Though bears can be active any time of day, they do not usually find themselves out in the sun during midday. During this time, they primarily will forage in dense timber where they are safe from hunting pressure and the hot sun. If there is high hunting pressure in the area, bears may turn nearly entirely nocturnal, which means the best time to see them out and about will be at dusk and dawn. Depending on the elevation, snowfall, temperature, and food supply, you may see bears still out and about into late November; however, typically, bears will start denning between late October and early November. Usually, the bears that live at higher elevations will den up first since their food is the first to disappear. 
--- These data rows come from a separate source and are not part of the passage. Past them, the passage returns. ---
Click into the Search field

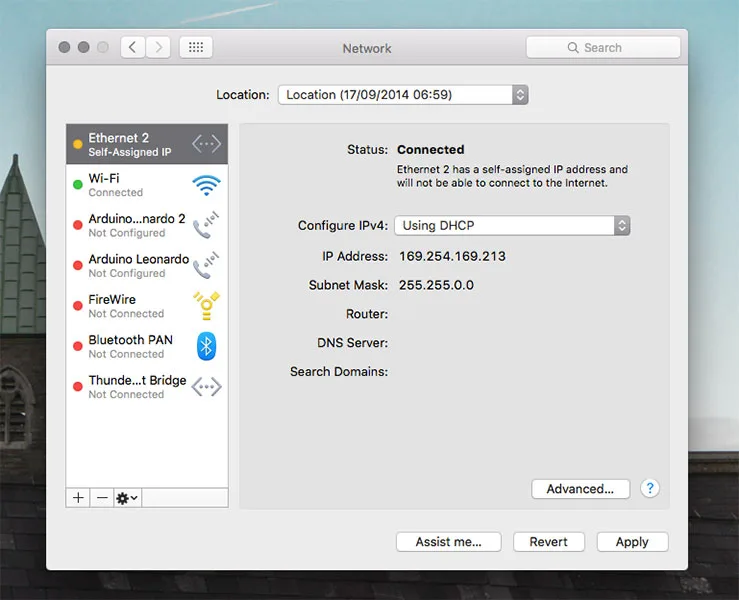pyautogui.click(x=603, y=47)
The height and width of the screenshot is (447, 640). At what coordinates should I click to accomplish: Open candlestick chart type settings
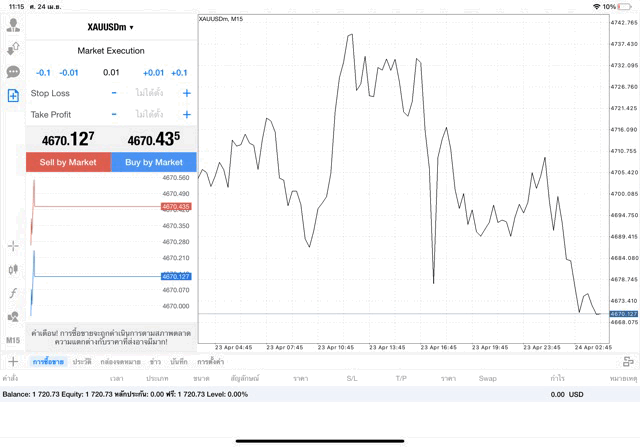point(13,269)
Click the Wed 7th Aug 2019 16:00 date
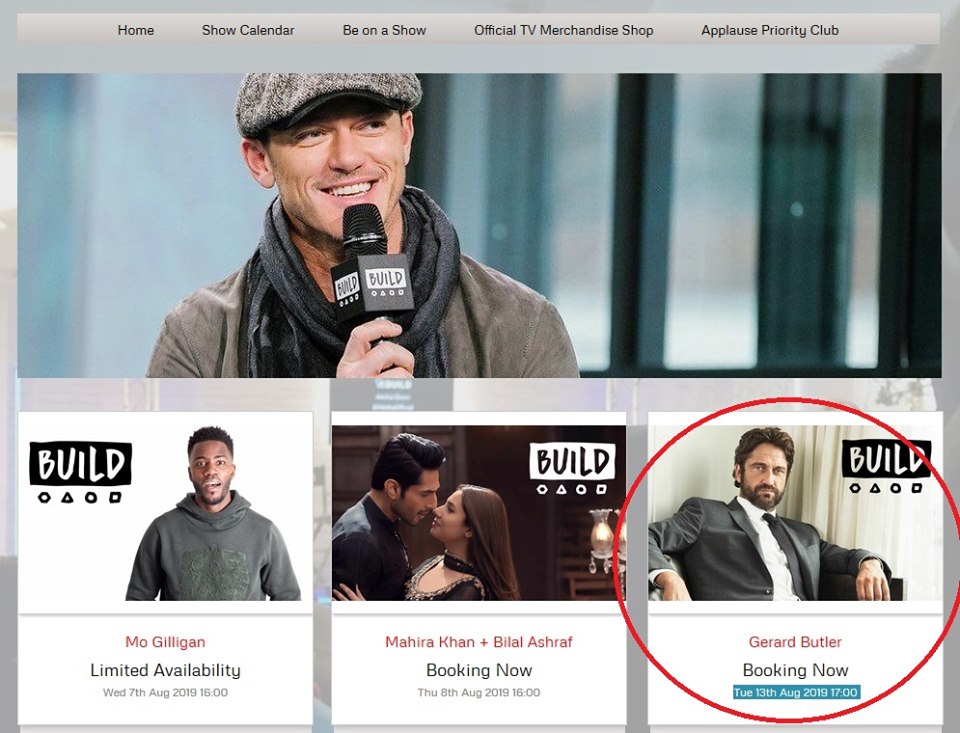This screenshot has width=960, height=733. tap(165, 693)
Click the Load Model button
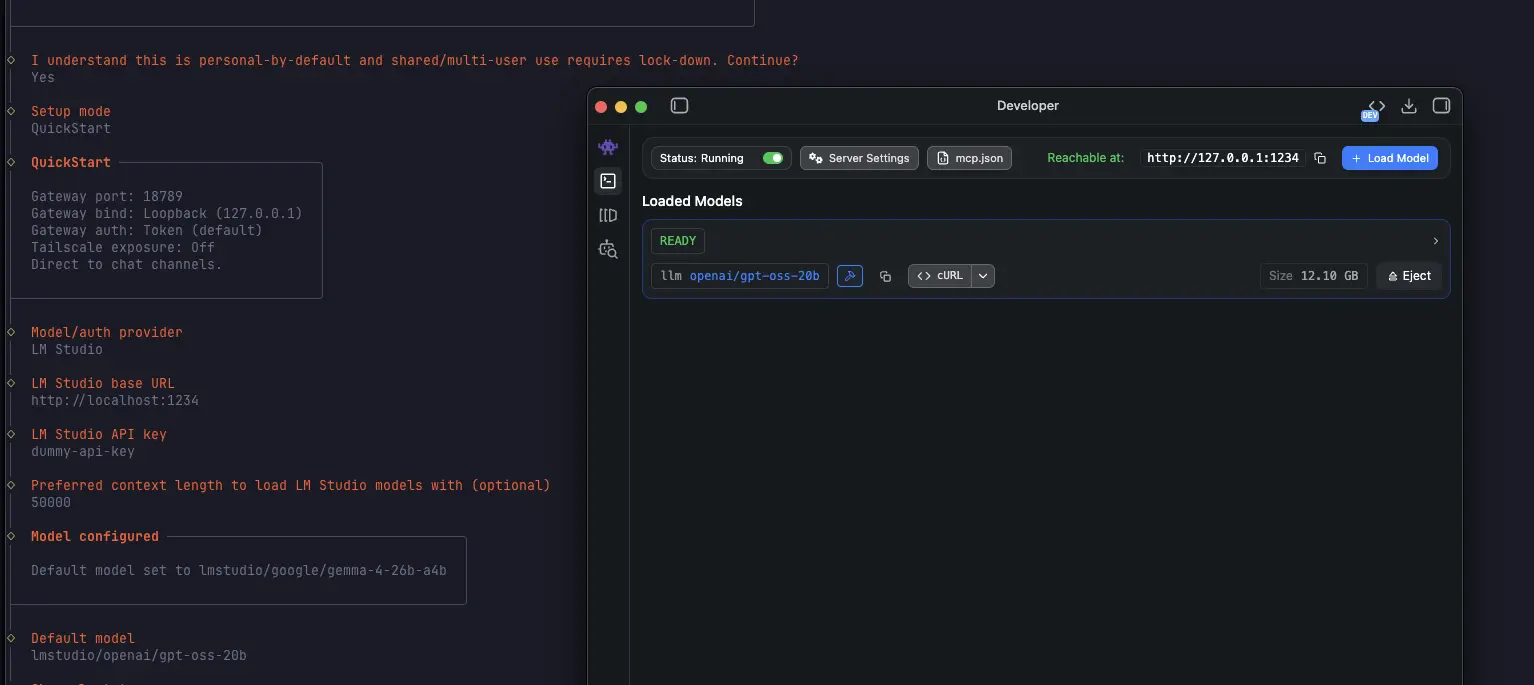1534x685 pixels. [1389, 158]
The spring might be the most popular time to hunt western black bears; however, the fall is a great time to chase them as well. Some states only have a fall season which means that it is the only time to hunt bears. Before you buy a tag, do some research, do some e-scouting to find hard-to-reach trail-less basins, and give yourself an ample amount of hunting time to find and harvest a mature bear. Once you arrive to hunt, look for active food sources and concentrate your hunting on them. Dusk and dawn are the best times of day to have bear sighting though it is possible to catch them in the open, moving from place to place at any time, especially if hunters are moving through a bear’s daily timber patch. Bears can be creatures of habit, especially if there is a good food source, so find the food, and you will find the bears this fall.